---- SUPPLIED PASSAGE

Salinas Valley Broadcasting Corporation v. NLRB

Decision Date08 July 1964
Docket NumberNo. 18852.,18852.
Citation334 F.2d 604
PartiesSALINAS VALLEY BROADCASTING CORPORATION and/or Central California Communications Corporation, d/b/a KSBW-TV, Petitioner, v. NATIONAL LABOR RELATIONS BOARD, Respondent.
CourtU.S. Court of Appeals — Ninth Circuit

Jacob Abramson, Salinas, Cal., for petitioner.

Arnold Ordman, Gen. Counsel, Dominick L. Manoli, Associate Gen. Counsel, Marcel Mallet-Prevost, Asst. Gen. Counsel, James C. Paras and Glen M. Bendixsen, Attys., N.L.R.B., Washington, D. C., for respondent.

Before BARNES, HAMLIN and JERTBERG, Circuit Judges.

BARNES, Circuit Judge.

Salinas Valley Broadcasting Corporation (hereinafter referred to as "Salinas" or petitioner) brought this proceeding to review and modify a decision of the National Labor Relations Board, reported at 140 N.L.R.B. 852 (Case No. 20-C.A.-2228), finding that Salinas had been guilty of unfair labor practices by violation of §§ 8(a) (1) and 8(a) (3) of the National Labor Relations Act,1 in coercing and influencing employees in the exercise of certain rights, and in terminating the employment of Mark St. John, Cletus (Clete) Toone and Robert Erickson, so as to discourage membership in a labor organization.

Originally, petitioner had been charged with unlawfully terminating the employment of three additional employees — Pearlman, Chambers and Tidey. The charges as to their alleged unlawful termination were recommended to be dismissed by the trial examiner. The Board, by its decision and order dated January 25, 1963, affirmed both rulings of the trial examiner, with one minor exception not here relevant.

The basis of the alleged unlawful discharge was that Toone, St. John and Erickson were discharged because of their union activities.

The alleged errors are, as we slightly capsule them:

(1) There exists no substantial evidence to support the Board's Findings, Decision and Order.

--------

Continue the Salinas Valley Broadcasting court opinion from its last line, picking up with the next alleged error.

---- ITEMS

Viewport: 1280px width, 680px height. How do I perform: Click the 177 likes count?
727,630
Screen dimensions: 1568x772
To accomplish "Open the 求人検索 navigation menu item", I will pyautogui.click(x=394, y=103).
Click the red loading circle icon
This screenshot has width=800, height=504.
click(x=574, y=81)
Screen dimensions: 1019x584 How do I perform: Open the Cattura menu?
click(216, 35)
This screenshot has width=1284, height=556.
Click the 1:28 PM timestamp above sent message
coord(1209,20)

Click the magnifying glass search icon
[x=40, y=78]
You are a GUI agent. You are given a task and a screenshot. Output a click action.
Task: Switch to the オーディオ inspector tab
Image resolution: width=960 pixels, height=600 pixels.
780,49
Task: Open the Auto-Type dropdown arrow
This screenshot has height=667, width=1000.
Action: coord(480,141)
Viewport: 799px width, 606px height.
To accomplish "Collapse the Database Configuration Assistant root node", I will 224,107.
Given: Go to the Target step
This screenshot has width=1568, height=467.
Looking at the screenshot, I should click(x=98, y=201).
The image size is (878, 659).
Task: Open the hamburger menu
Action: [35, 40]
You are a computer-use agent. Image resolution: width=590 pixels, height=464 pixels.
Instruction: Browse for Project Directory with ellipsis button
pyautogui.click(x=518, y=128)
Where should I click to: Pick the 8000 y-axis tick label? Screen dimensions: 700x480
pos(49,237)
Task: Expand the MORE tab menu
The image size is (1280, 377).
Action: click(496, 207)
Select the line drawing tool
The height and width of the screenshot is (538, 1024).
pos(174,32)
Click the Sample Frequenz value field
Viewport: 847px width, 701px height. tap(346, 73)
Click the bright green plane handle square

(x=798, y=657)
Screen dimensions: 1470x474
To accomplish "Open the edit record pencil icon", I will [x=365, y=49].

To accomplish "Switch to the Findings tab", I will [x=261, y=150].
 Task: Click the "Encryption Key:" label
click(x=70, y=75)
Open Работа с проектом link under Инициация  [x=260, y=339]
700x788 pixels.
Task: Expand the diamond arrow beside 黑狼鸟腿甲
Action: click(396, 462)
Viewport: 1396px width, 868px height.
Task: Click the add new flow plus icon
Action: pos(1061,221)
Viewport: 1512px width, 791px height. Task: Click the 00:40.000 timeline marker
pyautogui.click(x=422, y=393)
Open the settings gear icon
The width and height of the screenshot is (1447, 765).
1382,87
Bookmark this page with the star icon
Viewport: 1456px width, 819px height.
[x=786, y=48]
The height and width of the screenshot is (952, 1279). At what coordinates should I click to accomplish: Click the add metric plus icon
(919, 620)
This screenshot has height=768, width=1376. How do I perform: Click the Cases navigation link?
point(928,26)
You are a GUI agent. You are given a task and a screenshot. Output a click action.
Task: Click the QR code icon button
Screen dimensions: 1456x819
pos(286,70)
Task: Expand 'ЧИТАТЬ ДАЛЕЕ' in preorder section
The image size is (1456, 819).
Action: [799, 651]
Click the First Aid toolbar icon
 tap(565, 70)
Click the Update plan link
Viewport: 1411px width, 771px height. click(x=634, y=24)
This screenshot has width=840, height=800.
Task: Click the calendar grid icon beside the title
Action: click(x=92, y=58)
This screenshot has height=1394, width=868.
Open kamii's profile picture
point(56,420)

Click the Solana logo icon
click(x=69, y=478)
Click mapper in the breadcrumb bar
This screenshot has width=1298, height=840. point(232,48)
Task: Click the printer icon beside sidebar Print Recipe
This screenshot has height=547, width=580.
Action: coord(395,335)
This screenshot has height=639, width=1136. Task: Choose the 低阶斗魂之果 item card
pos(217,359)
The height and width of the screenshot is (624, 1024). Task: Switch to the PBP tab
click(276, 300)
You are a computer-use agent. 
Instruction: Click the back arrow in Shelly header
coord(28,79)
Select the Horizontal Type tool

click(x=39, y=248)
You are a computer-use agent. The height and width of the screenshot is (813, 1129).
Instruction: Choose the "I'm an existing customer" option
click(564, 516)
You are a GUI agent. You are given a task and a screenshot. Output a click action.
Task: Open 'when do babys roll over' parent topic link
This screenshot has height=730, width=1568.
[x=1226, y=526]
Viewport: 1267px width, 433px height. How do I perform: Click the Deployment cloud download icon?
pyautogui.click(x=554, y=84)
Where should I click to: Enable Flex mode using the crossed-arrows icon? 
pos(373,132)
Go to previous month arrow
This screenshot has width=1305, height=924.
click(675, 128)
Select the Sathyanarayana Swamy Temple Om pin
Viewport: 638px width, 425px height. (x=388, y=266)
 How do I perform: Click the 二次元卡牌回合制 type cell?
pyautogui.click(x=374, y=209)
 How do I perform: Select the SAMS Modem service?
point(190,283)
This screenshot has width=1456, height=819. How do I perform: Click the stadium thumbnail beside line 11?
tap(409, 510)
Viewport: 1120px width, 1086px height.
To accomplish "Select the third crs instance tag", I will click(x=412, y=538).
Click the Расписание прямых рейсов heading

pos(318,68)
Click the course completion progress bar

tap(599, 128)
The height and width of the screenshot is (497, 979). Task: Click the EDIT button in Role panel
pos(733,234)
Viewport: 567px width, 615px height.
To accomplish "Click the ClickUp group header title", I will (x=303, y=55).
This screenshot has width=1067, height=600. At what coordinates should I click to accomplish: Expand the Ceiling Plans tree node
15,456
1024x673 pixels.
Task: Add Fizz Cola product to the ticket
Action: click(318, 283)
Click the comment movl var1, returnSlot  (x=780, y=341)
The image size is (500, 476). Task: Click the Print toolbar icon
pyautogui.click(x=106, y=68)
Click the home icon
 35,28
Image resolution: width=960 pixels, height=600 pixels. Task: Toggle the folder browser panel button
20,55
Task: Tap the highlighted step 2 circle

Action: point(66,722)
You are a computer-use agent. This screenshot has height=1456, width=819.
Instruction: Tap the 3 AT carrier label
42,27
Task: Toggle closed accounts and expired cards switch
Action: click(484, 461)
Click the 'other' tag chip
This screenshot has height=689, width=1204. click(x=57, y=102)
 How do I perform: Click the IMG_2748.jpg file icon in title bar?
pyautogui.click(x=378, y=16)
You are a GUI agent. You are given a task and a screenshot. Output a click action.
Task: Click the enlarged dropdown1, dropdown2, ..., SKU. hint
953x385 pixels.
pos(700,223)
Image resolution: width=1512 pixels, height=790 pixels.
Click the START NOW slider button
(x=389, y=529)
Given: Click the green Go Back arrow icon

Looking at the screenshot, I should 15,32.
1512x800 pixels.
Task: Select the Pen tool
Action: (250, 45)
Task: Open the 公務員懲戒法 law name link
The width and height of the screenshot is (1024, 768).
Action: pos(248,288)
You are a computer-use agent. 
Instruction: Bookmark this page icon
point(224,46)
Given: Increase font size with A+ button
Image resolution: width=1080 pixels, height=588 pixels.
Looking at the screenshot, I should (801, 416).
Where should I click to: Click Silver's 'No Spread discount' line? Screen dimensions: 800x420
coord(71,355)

--------

--- OUTPUT FOR THIS EXERCISE ---
(2) The findings that Salinas, by "interrogation" or "implied threat" influenced or coerced its employees is not supported by substantial evidence, and are contrary to law.

(3) Dismissing of charges as to Tidey, Chambers and Pearlman is inconsistent with refusal to dismiss charges as to Toone, St. John and Erickson.

The alleged improper discharges took place in Salinas, California. Petitioner is clearly engaged in commerce within the meaning of the Act. This court has jurisdiction under Section 10(e) and (f) of the Act. 29 U.S.C. § 160(e) and (f).

We first note that Mr. Cohan was president of petitioner and chief executive; and Mr. Logan was supervisor of radio announcers and engineers.

The chronology of this case is of importance. Of the six employees named, five were discharged on the following dates: Pearlman, January 22, 1962; Chambers, January 26, 1962; St. John, Toone and Erickson, February 7, 1962. All but Erickson, a photographer, were radio announcers-engineers.

It is undisputed that just prior to February 1, 1962 there had been discussion between employees with respect to the organization of a union by the six non-organizational announcers, St. John, Turney, Pearlman, Tidey, Davies and Toone.

Tidey, Turney and Davies were never discharged. Davies and Turney left of their own volition. Pearlman was discharged on January 22nd, and in the judgment of the trial examiner and the Board, his discharge was for cause. St. John and Toone were discharged on February 7th, 1962.

Chambers, who had attended the second meeting December 30, 1961, did not attend the third on January 17, 1962, and never signed an authorization card either for NABET or AFTRA.2 He was discharged January 26, 1962, and in the judgment of the trial examiner and of the Board, his discharge was for cause.

The fundamental question before us is whether there was substantial evidence, when viewing the record as a whole, to support the trial examiner's findings (there being no other or further findings made by the Board),3 that St. John, Toone and Erickson (the three discharged February 7, 1962) were improperly discharged.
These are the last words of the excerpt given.